Jimmie Johnson mulls future in red-flagged farewell season
CHARLOTTE, N.C. (AP) — Jimmie Johnson, seven-time NASCAR champion and all-around Everyman, has added home-schooling elementary teacher to his resume.
The sports stoppage from the coronavirus pandemic has thrown a red flag on Johnson’s farewell tour. He had planned a final season of racing a full NASCAR schedule, but so far that has lasted just four races.
Amid all the uncertainty, Johnson doesn’t know when he’ll be back in his beloved No. 48 Chevrolet.
NASCAR is publicly targeting a May 9 return at Martinsville, privately holding its breath for a May 24 re-opening at the Coca-Cola 600 at Charlotte but vowing only to complete the entire 36-race points schedule.
In the meantime, Johnson teaches his two daughters’ daily school lessons, continues his fanatical fitness routine, spends hours upon hours on his racing simulator and waits to see how his pending retirement plan goes.
“I don’t know what’s going to happen in the coming months and if we’ll be able to run the full season or not,” Johnson said Thursday. “I feel like I set out to make 2020 my last full-time year, but I’ve always left the door open for other racing and NASCAR and abroad for the future.
“I feel like I am still pretty much on that path. I am hopeful that we get our full year in and we can get back going in a month or so … and that I can run the season to its entirety. I really don’t have an answer — it’s up in the air just as so much is in the world.”
This 19th season was supposed to be his last as a full-time driver at Hendrick Motorsports because Johnson, now 44 and father of two active young girls, doesn’t want to live in a motorhome at tracks across the country 38 weekends a year. Johnson wanted to shift his racing to focus on a bucket list — the kind of schedule former Formula One champion Fernando Alonso, a new friend, has created.
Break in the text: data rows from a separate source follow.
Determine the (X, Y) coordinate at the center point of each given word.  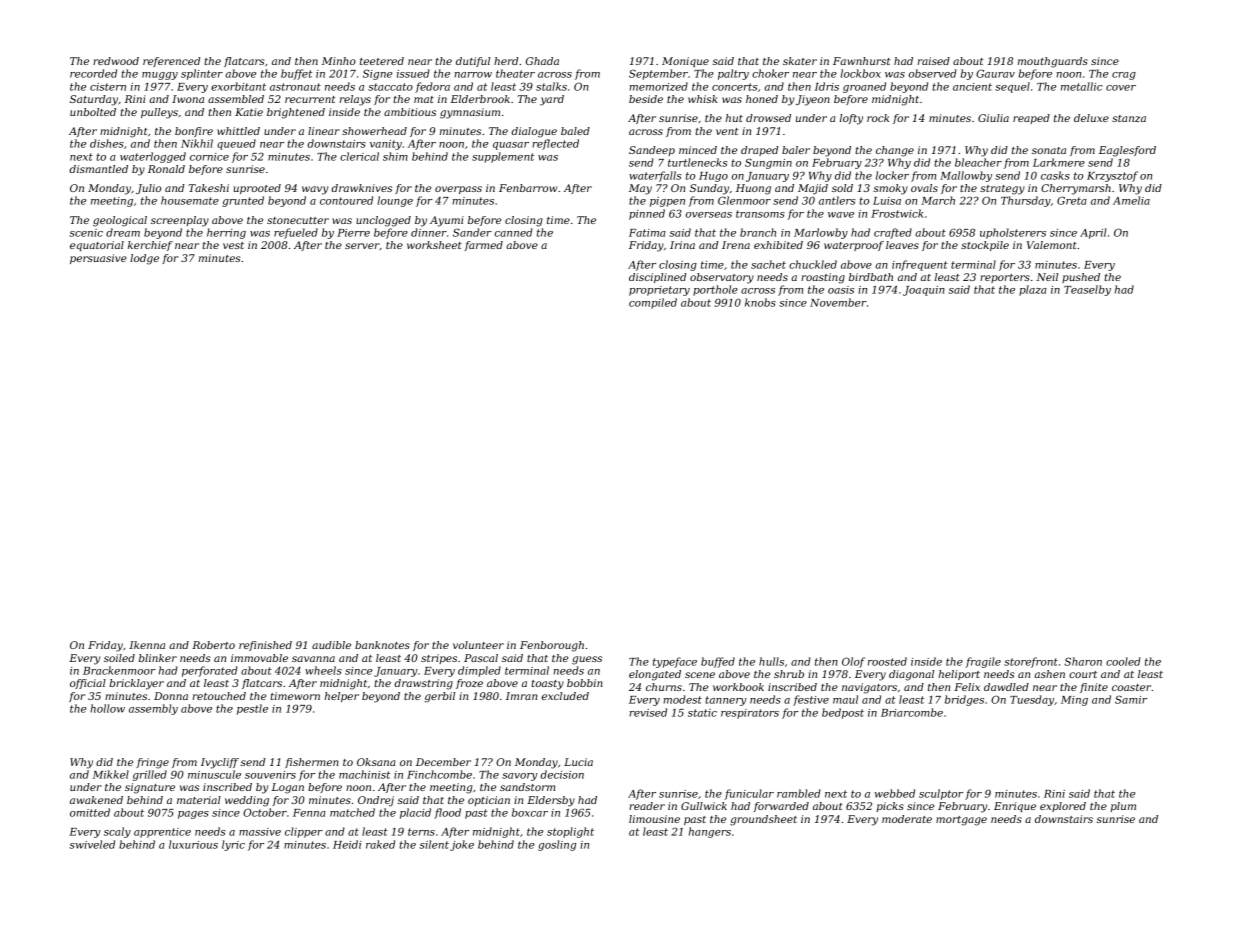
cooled (1123, 661)
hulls (771, 661)
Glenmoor (744, 200)
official (88, 684)
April (1093, 233)
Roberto (213, 645)
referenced (171, 62)
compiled (653, 303)
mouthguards (1053, 62)
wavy (315, 190)
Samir (1131, 699)
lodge (144, 259)
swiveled (92, 844)
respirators (750, 714)
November (838, 302)
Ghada (542, 61)
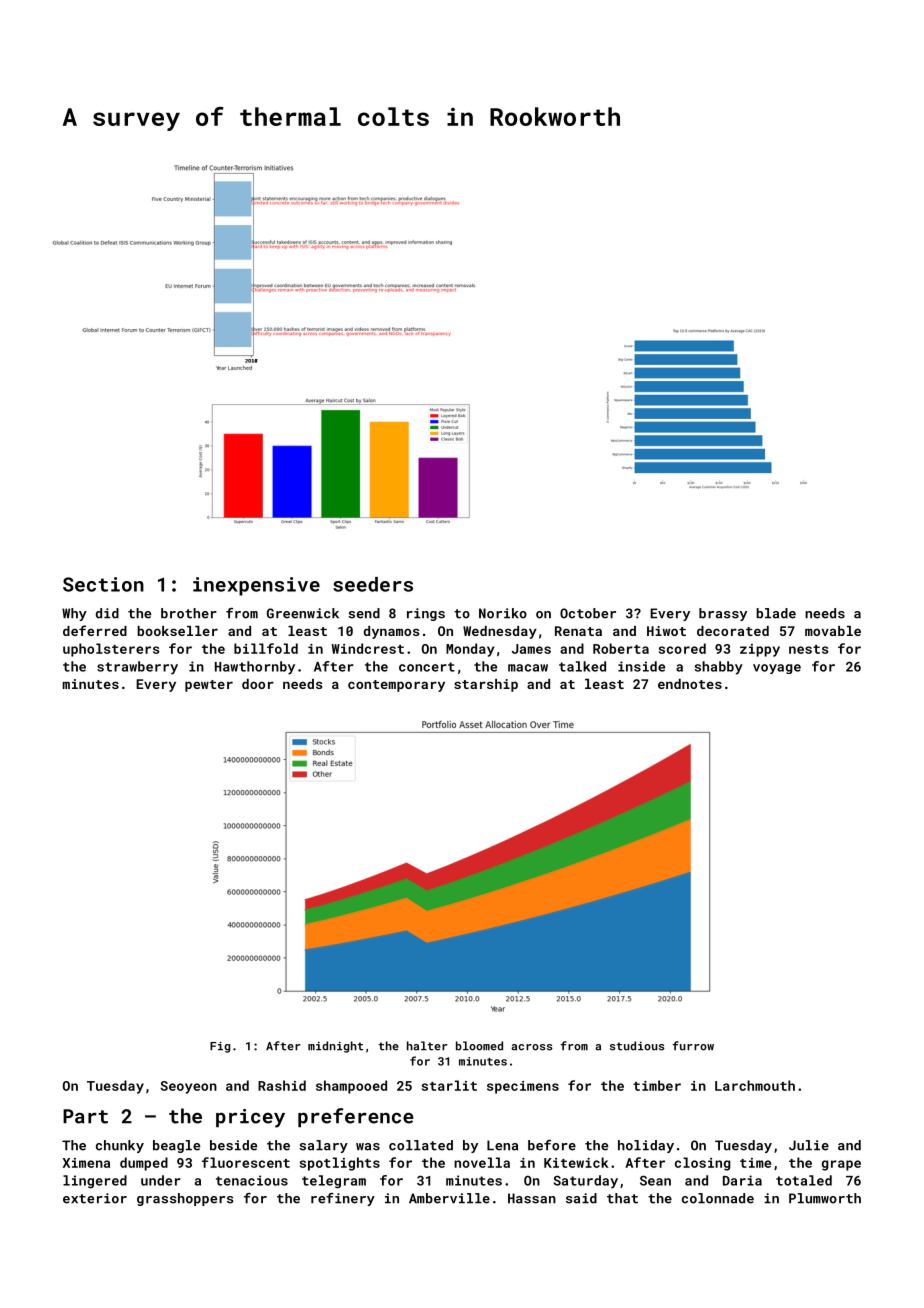 This document has width=924, height=1308. I want to click on blade, so click(776, 613).
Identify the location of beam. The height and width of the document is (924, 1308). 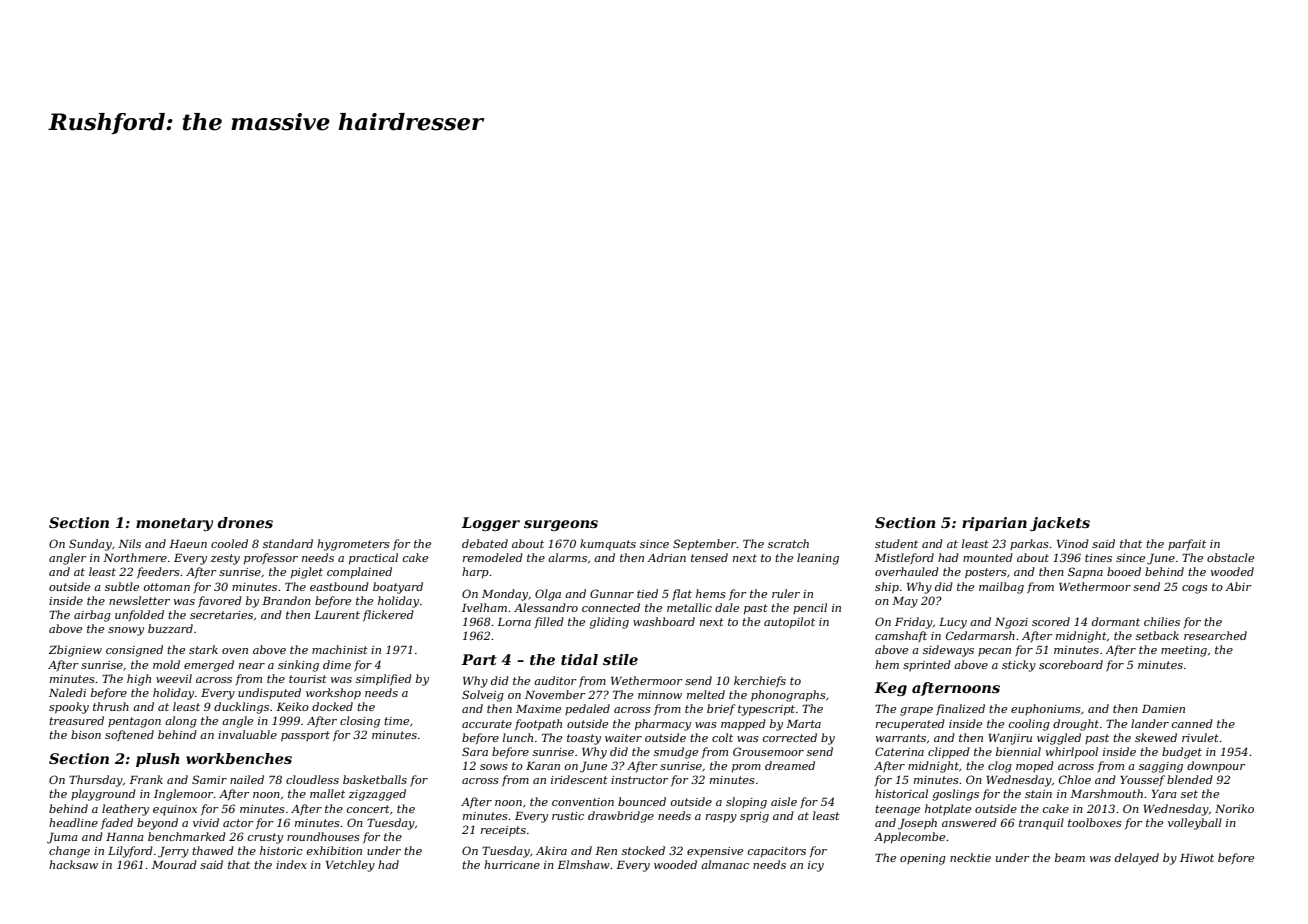
(1070, 857).
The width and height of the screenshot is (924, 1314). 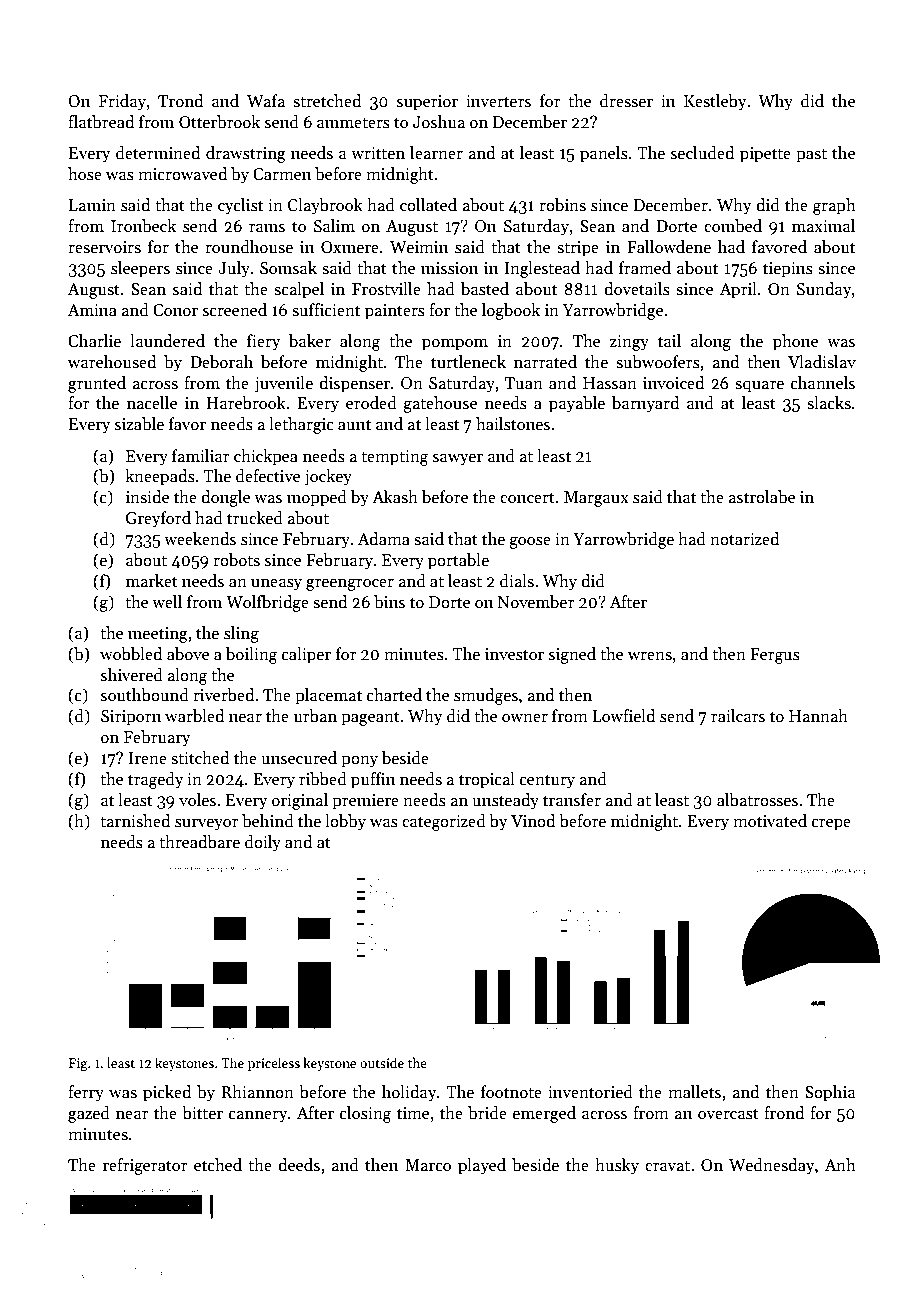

This unconventional route works for drivers who still have the skills and ability to compete but are exhausted from their full-time jobs. NASCAR has the longest season in sports and participants average three nights a week — the weekend — away from home.
Johnson figured he’d transition to the kind of competitions he could never do as a NASCAR racer: Besides triathlons, Iron Man competitions and cycling pursuits, Johnson was locked in on trying IndyCar and had a test scheduled for early April that was canceled because of the pandemic.
Now he’s adapting to what he described as the most free time he’s ever had as an adult and is eager to get back to work. Johnson was off to a decent start before the season was suspended; through four races he had a pair of top-10 finishes and was fifth in the points.
Impressive for Johnson, who has slogged through a winless streak dating to June 4, 2017. He’d unburdened himself this year of the internal pressure to win a record eighth championship that would separate him from Richard Petty and Dale Earnhardt. And he is far more comfortable in the new Camaro that General Motors is racing this year.
Final or not, this year could ultimately be wasted. But Johnson sympathizes most with the fans who paid to attend what they thought would be his final races at respective tracks.
“I know where I am in terms of fulfillment with the career I’ve had. Sure, I want to be on track and sure, I want to go to these places a final time,” he said. “But I feel more for the fans who aren’t having that opportunity now than I long for myself to experience it and to be there.”
He also recognizes that the sports shutdown is minor when put in perspective to the enormous toll the pandemic has had worldwide.
“This is way bigger than me,” he said, “Way bigger than what was going to be my final time at these tracks. There are so many other issues at hand to be concerned with. It’s been all about others rather than how this has affected me personally.”